--- GIVEN DATA Enclosed Below ---
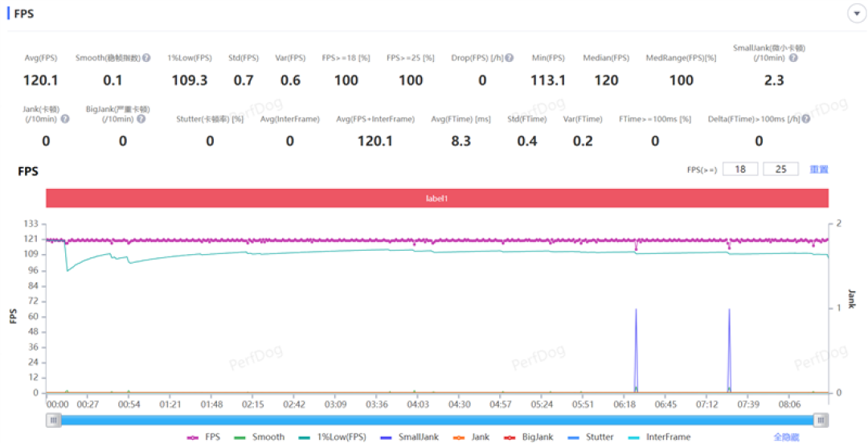Open help icon beside SmallJank per 10min
The height and width of the screenshot is (443, 868).
[793, 58]
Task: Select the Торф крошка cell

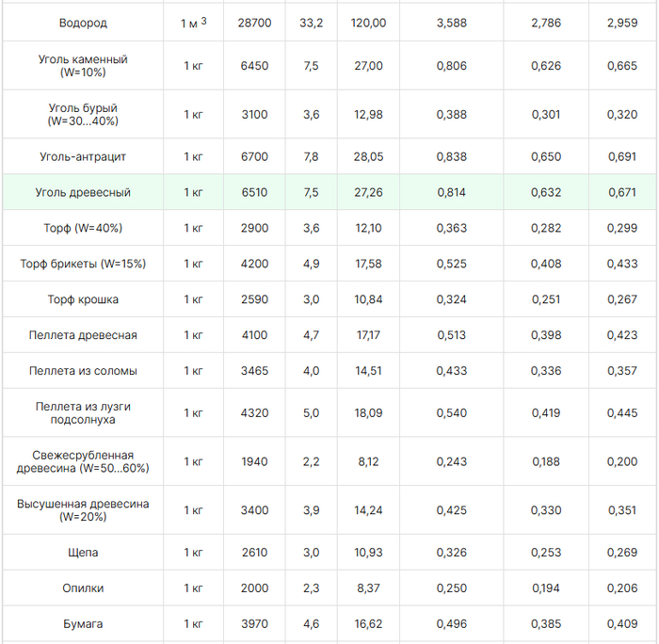Action: (x=83, y=299)
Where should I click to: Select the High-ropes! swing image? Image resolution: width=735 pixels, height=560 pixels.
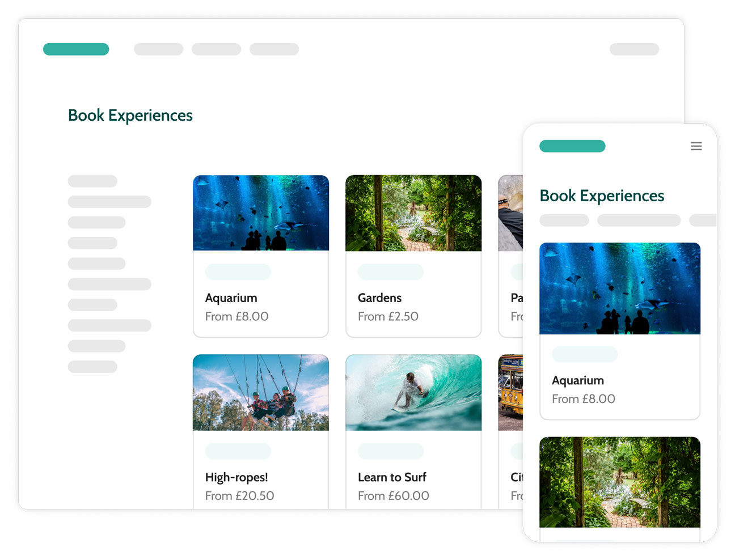[261, 393]
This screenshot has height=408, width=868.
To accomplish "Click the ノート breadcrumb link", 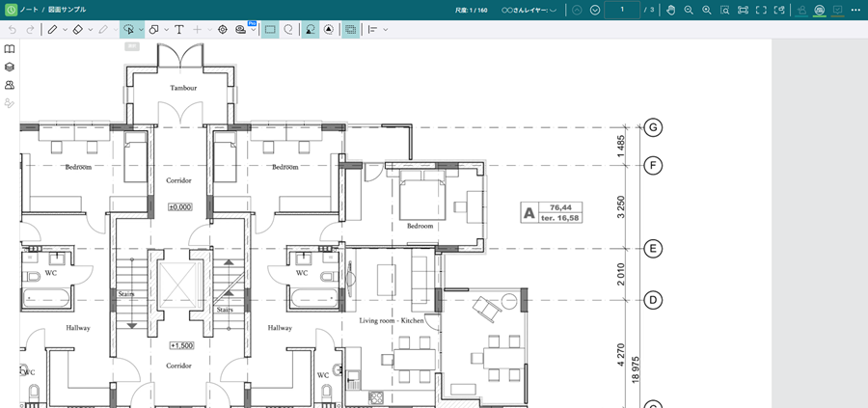I will coord(29,9).
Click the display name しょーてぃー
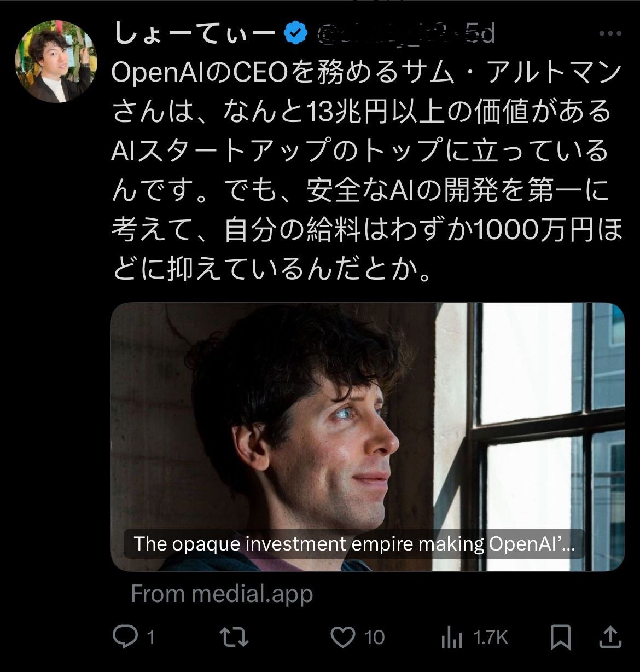The width and height of the screenshot is (640, 672). [x=194, y=34]
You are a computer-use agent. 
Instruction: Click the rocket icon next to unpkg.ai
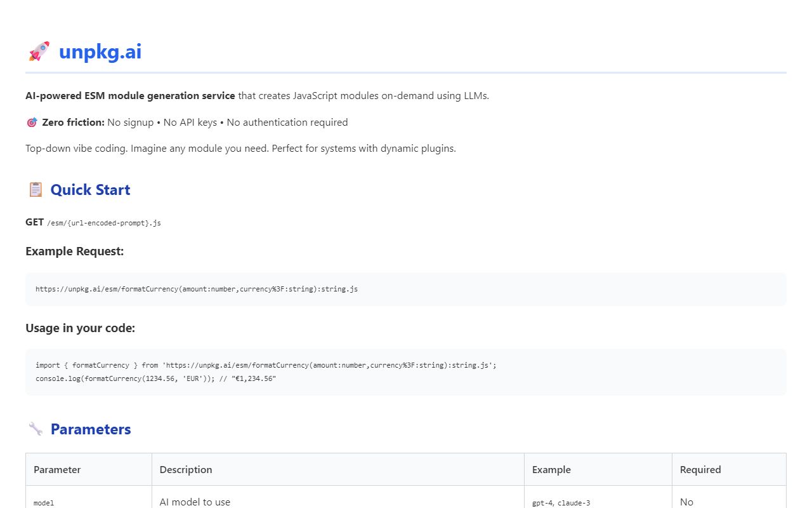(39, 51)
--- End of Enclosed GIVEN DATA ---
ABOUT THIS TASK – Please retype exactly the lines from the one containing "Instruction: Click the" through the last line of the records, both included, leaving out every picture.

RESULT –
Instruction: Click the rocket icon next to unpkg.ai
(39, 51)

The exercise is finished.